Tavern owner William “Billy Goat” Sianis was stopped at the gate before Game 4 of the 1945 World Series at Wrigley Field with his goat, Murphy, in tow.
Murphy’s stench, rather than the fact he was, well, a goat, seemed to be the determining factor on why the animal wasn’t allowed into the game. The goat had his own ticket, after all.
“You are going to lose this World Series and you are never going to win another World Series again,” Sianis proclaimed.
The Chicago Cubs dropped Game 4, a defeat that evened the series at 2-2. The Detroit Tigers eventually won the championship in seven games and “The Curse of the Billy Goat” was born.
Once the Curse of the Bambino — the legend based off the Boston Red Sox’s trade of slugger Babe Ruth — was shredded as Boston broke its title drought by winning the 2004 World Series, the Billy Goat curse became baseball’s inarguable top hex.
The Cubs are back in their first World Series since Sianis, a Greek immigrant who owned The Billy Goat Tavern, wasn’t allowed to bring his goat inside Wrigley.
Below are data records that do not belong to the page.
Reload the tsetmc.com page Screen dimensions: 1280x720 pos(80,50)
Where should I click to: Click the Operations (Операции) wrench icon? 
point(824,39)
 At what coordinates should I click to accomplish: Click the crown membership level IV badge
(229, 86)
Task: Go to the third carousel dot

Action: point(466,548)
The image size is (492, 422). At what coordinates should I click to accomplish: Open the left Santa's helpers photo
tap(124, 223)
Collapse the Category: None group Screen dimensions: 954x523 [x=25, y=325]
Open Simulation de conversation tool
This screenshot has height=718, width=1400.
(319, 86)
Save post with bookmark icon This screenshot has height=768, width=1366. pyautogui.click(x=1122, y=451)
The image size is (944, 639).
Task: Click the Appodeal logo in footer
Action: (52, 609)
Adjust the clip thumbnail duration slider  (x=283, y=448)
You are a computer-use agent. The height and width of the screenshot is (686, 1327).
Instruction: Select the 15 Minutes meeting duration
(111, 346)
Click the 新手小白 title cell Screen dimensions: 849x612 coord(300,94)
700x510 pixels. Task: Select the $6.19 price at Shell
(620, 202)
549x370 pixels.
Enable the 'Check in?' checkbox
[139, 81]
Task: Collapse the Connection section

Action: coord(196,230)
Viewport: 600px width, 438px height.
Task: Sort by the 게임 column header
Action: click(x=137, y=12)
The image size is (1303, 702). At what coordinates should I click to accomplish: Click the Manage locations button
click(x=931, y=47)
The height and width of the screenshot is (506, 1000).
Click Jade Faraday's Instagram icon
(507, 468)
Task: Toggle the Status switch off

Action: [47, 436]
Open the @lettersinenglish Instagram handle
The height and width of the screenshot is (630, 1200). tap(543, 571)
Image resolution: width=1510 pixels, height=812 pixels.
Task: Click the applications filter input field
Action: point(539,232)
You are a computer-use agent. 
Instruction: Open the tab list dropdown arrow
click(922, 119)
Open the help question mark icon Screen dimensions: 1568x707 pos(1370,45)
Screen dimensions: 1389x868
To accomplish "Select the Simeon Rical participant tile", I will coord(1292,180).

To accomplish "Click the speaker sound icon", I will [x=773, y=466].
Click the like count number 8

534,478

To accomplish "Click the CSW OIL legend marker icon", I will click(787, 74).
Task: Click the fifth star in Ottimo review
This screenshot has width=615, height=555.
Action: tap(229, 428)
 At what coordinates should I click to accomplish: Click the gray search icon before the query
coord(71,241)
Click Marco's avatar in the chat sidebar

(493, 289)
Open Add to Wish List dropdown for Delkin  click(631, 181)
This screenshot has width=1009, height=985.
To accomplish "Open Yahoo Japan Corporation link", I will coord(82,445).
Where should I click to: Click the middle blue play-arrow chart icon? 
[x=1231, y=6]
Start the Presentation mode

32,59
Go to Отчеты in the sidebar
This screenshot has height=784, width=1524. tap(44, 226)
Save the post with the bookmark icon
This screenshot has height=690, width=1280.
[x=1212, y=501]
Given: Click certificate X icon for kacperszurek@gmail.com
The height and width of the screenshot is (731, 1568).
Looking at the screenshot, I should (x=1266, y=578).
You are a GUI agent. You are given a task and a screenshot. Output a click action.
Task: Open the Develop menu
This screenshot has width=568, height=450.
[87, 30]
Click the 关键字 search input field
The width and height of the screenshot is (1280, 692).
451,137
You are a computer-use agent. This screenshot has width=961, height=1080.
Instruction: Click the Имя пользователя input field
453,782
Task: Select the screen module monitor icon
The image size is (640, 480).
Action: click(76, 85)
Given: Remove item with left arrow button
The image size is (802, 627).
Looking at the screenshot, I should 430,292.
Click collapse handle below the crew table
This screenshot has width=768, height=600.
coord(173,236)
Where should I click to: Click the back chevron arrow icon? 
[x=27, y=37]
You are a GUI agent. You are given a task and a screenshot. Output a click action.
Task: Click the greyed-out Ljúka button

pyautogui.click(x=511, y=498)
The Cubs haven’t won a World Series since 1908.
The legend of the curse grew as the Cubs stumbled in their smattering of postseason appearances over the next several decades and it spawned a couple other reasons for the Cubs’ postseason futility:
The Black Cat Curse
Late the 1969 season, a black cat ran on the in front of the Cubs’ dugout during a game at Shea Stadium as Chicago faltered and fell out of playoff contention.
The Bartman Curse
This one involves poor Steve Bartman, the much-maligned fan who deflected a ball during Game 6 of the 2003 NLCS and prevented Cubs left fielder Moises Alou from potentially making a putout. The Cubs, who held a 3-0 lead in the eighth inning, surrendered the lead as the Marlins evened and, ultimately, won the series in seven games.
The Cubs have attempted to rid their franchise of the Billy Goat curse, if one actually exists. Sam Sianis, William Sianis’s nephew, was invited to opening day with a goat who descended from Murphy.
“The curse is lifted,” Sam Sianis said.
At the start of the 2008 playoffs, the Cubs invited Rev. Father James L. Greanias, a Greek Orthodox priest, to Wrigley. Greanias spread the Cubs’ dugout with holy water.